Conor Armstrong

Personal information
- Full name: Conor Michael Armstrong
- Born: 17 December 1980 (age 45) Drogheda, County Louth, Ireland
- Batting: Left-handed
- Bowling: Right-arm medium

Career statistics
| Competition | First-class | List A |
| Matches | 4 | 5 |
| Runs scored | 17 | 50 |
| Batting average | 5.66 | 10.00 |
| 100s/50s | 0/0 | 0/0 |
| Top score | 12 | 17 |
| Balls bowled | 132 | 72 |
| Wickets | 0 | 2 |
| Bowling average | – | 38.00 |
| 5 wickets in innings | – | 0 |
| 10 wickets in match | – | 0 |
| Best bowling | – | 1/17 |
| Catches/stumpings | 2/– | 0/0 |
- Source: CricInfo, 25 March 2019

= Conor Armstrong =

Irish cricketer

Conor Michael Armstrong (born 17 December 1980) is an Irish cricketer. He is a left-handed batsman and a right-arm medium-pace bowler.

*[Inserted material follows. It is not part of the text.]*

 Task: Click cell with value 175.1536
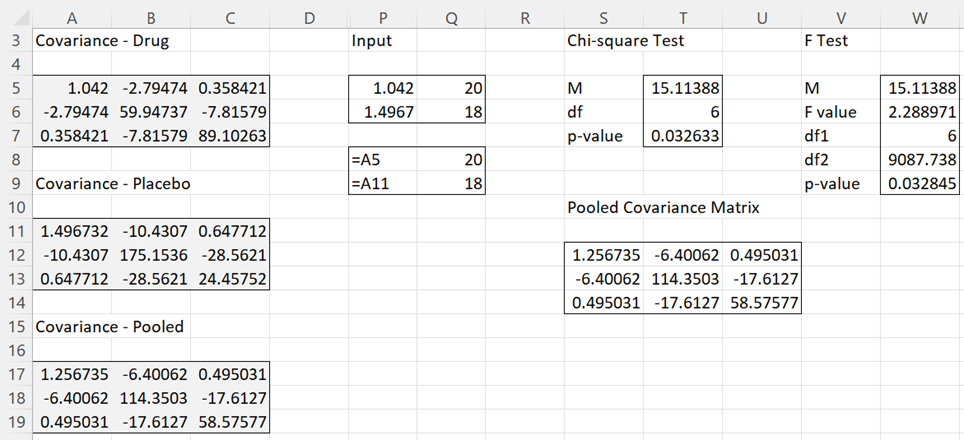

Having first represented the Ireland cricket team at Under-19 level during the Youth World Cup of 2000, he made his debut for the senior side against the MCC in May 2001. He has since gone onto play for them on 27 occasions, including four first-class matches in the 2005 ICC Intercontinental Cup.

He has not played for the senior team since the final of the 2005 Intercontinental Cup against Kenya at Windhoek in October 2005, but he did represent the Ireland A team in 2006.